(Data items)

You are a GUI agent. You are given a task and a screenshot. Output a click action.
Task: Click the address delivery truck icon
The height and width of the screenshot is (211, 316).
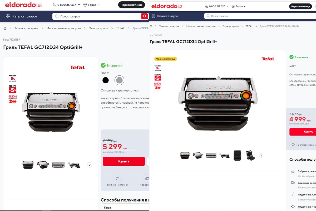point(293,183)
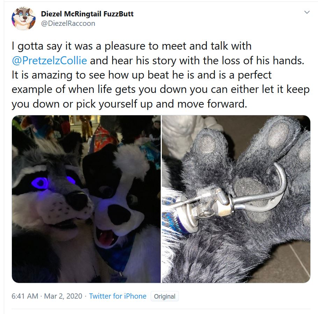Open the Twitter for iPhone source link
The image size is (318, 314).
pyautogui.click(x=118, y=296)
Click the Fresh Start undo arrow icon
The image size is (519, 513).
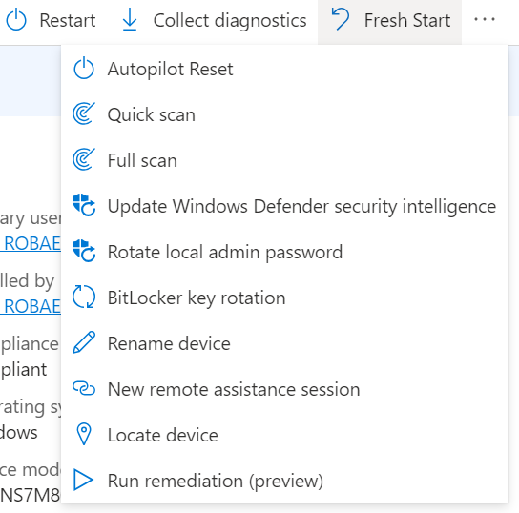point(341,19)
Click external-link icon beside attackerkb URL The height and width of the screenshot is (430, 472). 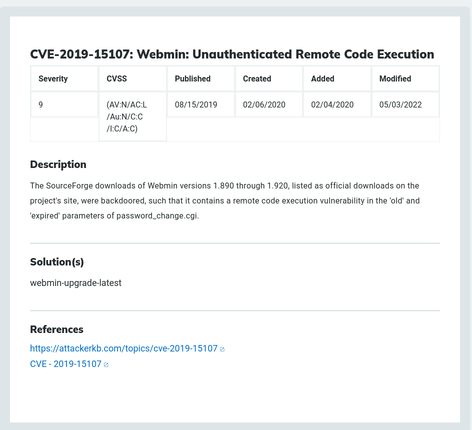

:: Aim of the task ::
Your answer should be the lines above from the one that contains "The height and width of the screenshot is (211, 316)." through the last, set down exactly, with the pictures removed.

:: Completed task ::
The height and width of the screenshot is (211, 316).
point(293,183)
Open the Twitter for iPhone source link
The image size is (318, 314).
pyautogui.click(x=118, y=296)
Click the Fresh Start undo arrow icon
The image size is (519, 513).
point(341,19)
Click external-link icon beside attackerkb URL The height and width of the screenshot is (430, 472). 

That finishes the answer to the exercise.